Skip to main content

Un mystérieux processeur russe menace la domination d'Intel et d'AMD

processeur Elbrus
(Crédit photo: Rostec)

Rostec peut être présenté comme l'équivalent russe de Samsung. Il s’agit d’un immense conglomérat qui n’hésite pas à mélanger les marchés. Parmi ses portefeuilles considérables, on trouve un fabricant d'armes légères appelé Kalachnikov et un modeste vendeur d'avions, Mikoyan Gurevich plus connu par les initiés sous la dénomination MiG. Et puis, il y a Elbrus, une marque qui a récemment fait les gros titres de l’actualité tech.
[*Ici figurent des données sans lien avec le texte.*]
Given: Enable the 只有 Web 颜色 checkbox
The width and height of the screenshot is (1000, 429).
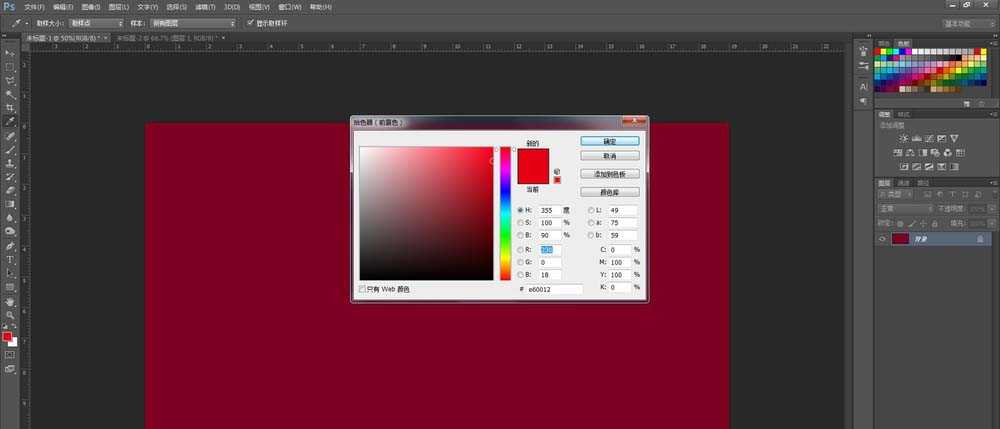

Elbrus n’est pourtant pas une jeune pousse puisque cette famille de processeurs célèbrera bientôt ses 50 ans.

Comme le rapporte nos confrères d’AnandTech, un nouveau modèle vient de voir le jour : l'Elbrus 8CB. Il vise le même marché que l'Epyc d'AMD et le Xeon d'Intel, bien qu'il soit peu probable que vous mettiez un jour la main sur un 8CB. En effet, ils sont produits uniquement pour les serveurs et les PC appartenant au gouvernement russe.
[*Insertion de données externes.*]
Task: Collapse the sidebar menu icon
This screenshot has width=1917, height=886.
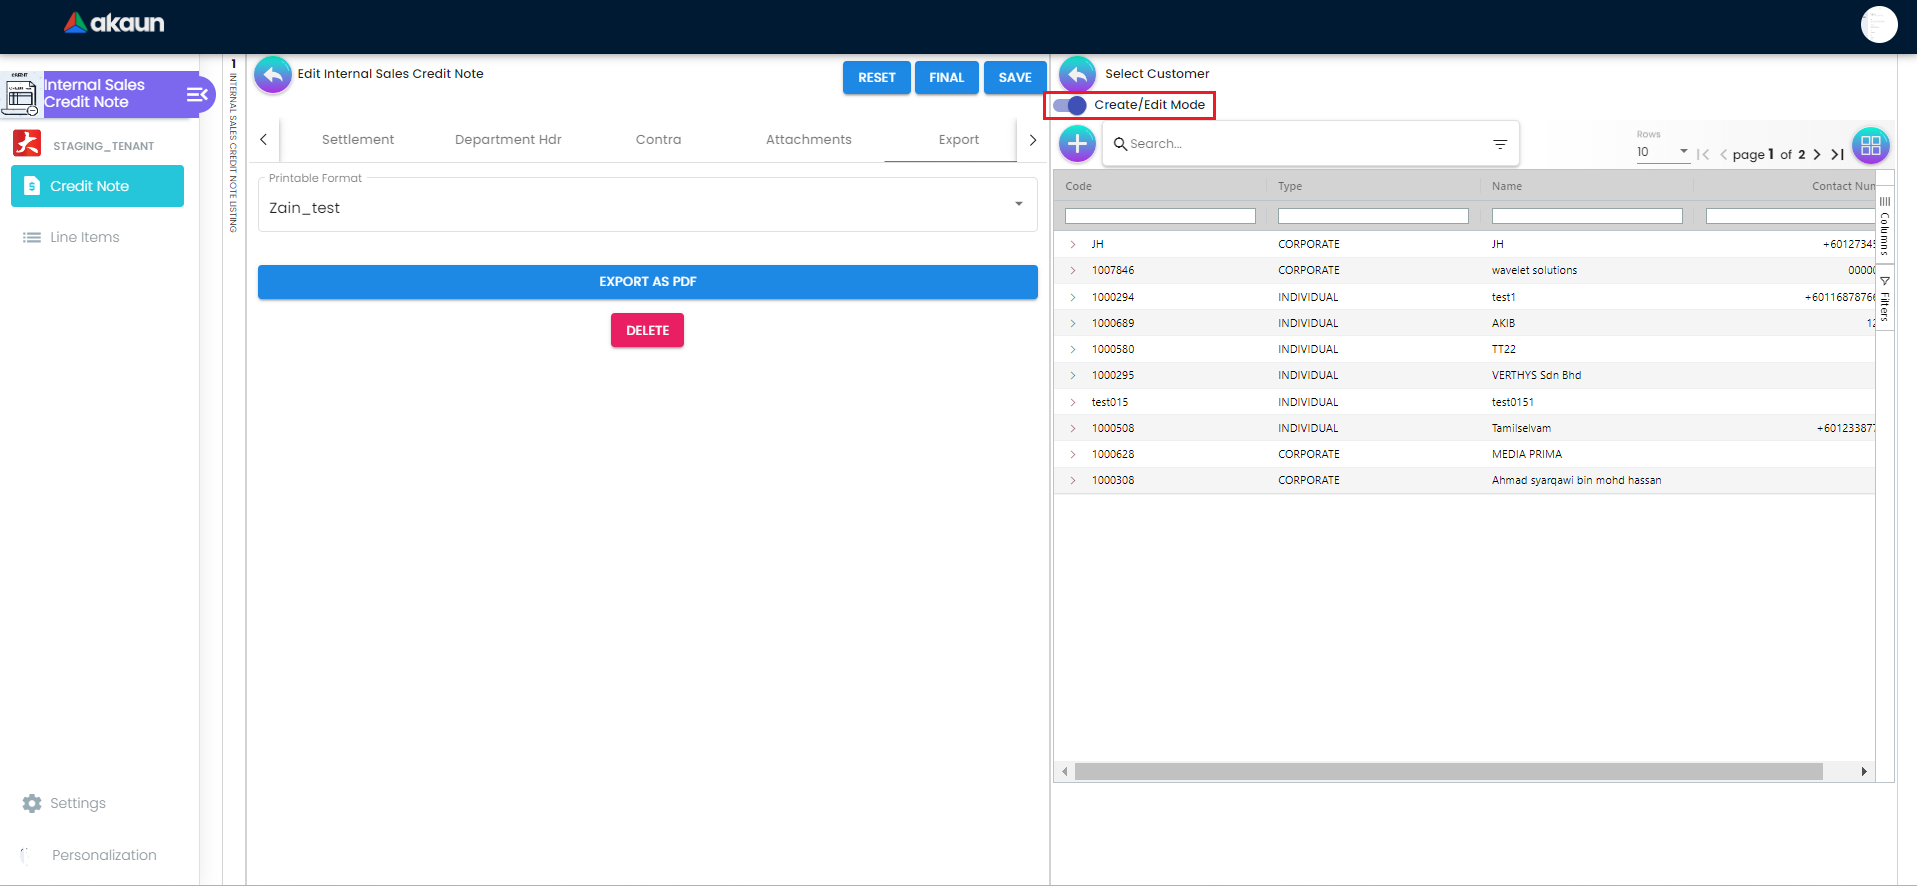Action: (x=197, y=94)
Un géant mondial en devenir ?

Le 8CB est un processeur à 8 cœurs, avec une vitesse d'horloge de 1,5 GHz et - parce qu'il utilise un ancien procédé de gravure en 28 nm - il répartit ses 2,8 milliards de transistors sur une puce assez grande de 333 mm^2 - bien plus grande que les processeurs similaires qui utilisent des gravures de 7 nm.

À première vue, le 8CB n'est pas si mal que ça, avec la gestion de 36 GFLOPS par cœur. Il se situe en-dessous du Fujitsu A64FX qui atteint 70,4 GFLOPS par cœur, avec une hausse de la vitesse d’horloge de 50 %. Tandis que le dernier super-cœur Cortex-X1 d'ARM traite 48 GFLOPS/core, avec une vitesse d'horloge améliorée de 100 %.

Verrons-nous un jour un PC Elbrus ? Rostec parviendra-t-il à passer à un nœud plus fin et à atteindre des vitesses de traitement plus élevées, en intégrant davantage de cœurs ? Etant donné que les processeurs Elbrus sont compatibles avec les séries x86 et x86-64, oui ils pourraient devenir une alternative rentable aux composants Intel. Pour de nombreux pays du Moyen-Orient et d’Asie qui cherchent à minimiser leur dépendance face à la technologie occidentale.